- [Directions]:
1. In the vane-type pump excerpt, explain why the control ring governing piston has two opposed working spaces.
2. According to the vane-type pump excerpt, which patent discloses a pump of this kind?
3. List every quality the vane-type pump excerpt says the structure of the invention should additionally have.

- [Excerpt provided]:
[Start of Attachment]
A pump of this kind is disclosed in U.S. Pat. No. 3,549,281. A reacting force urging the control ring towards its position of maximum eccentricity is produced by a piston which is permanently stressed by system pressure and a further piston and cylinder system works in opposition to the first piston and has a larger working space which is stressed via the system pressure only up to a predetermined level and is then connected via a relay valve with an outflow, the relay valve being regulated against the force of the spring by means of system pressure. This pump has the function of a dead-head pump i.e., when exceeding a predetermined dead-head pressure, the control ring is displaced towards a position of minimum eccentricity so that there is produced only sufficient flow required for the compensation of leakage. The power which is required for this purpose is termed as the dead-head power and is significant smaller than the performance which would be necessary to generate a permanent flow in a constant volume pump of equal size via a pressure limiting valve. Dead-head pumps of this type are commonly used in the hydraulics industry at constant rates of revolutions.
A utilization of pressure source for motor vehicle hydraulics, especially for servo-controls, has formerly been eliminated, since such servo-controls require a flow amount which does not depend on the system pressure necessary for the support. At the present time, in such control systems there are utilized constant volume pumps which are provided with volume divider switches and which at a higher rate of revolution would absorb too much power. Even absorption of power caused by speed induced idling pressures is undesirable.
It is therefore an object of the present invention to provide an adjustable volume vane-type pump in which the above discussed disadvantages are minimized, i.e., in which feed flow based on the driving speed (rpm) of the pump, starting with a predetermined rate of revolutions no longer, or at least only slightly increases and this flow is substantially independent of the variable consumable pressure. The structure should additionally be simple, inexpensive, space saving and safe to operate.
The present invention is based on the principle that the vanes during the time they proceed through the pressure zone, operate with their inner edges as small pump pistons (DE PS 809,131). While however in the prior art constructions, the pressure fluid is forced from the inner edges of the vanes during the inward movement and is applied directly to the pressure system, in the instant pump, there develops a flow into the pressure system by means of an adjustable throttle valve. The pressure head, dependent on pump speed, which thereby develops is utilized for adjusting a control ring governing piston. In order that only a portion of pressure, dependent on the rate of revolutions of the pump, is utilized, the piston has two opposed working spaces one of which is subject to the system pressure and the other of which is subject to the above-mentioned pressure head. The difference of the two pressures is effective on the piston.
If required, it is also possible to cause the system pressure to affect a further working area of the piston and cylinder system and to thereby obtain an additional dead-head effect. The additional working area can for example be the piston rod area.
FIG. 1 is a cross-sectional view of a vane-type pump.
FIG. 2 is a cross-sectional view of a pump in accordance with the invention similar to the pump shown in FIG. 1 and which is provided with an additional working area and a regulating valve.
[End of Attachment]
- [Data below]:
[Start of Attachment]
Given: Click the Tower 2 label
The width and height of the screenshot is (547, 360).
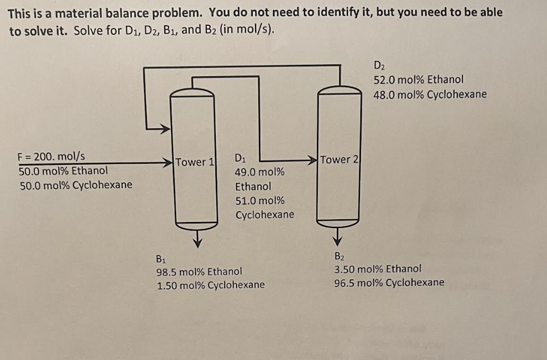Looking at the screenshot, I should click(339, 160).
[End of Attachment]
- [Exercise results]:
1. The piston has two opposed working spaces so that only a portion of the pressure, the part that depends on the pump's rate of revolutions, is used. One space is subject to the system pressure and the other to the speed-dependent pressure head. The difference between the two pressures acts on the piston.

2. U.S. Pat. No. 3,549,281.

3.
- Simple
- Inexpensive
- Space saving
- Safe to operate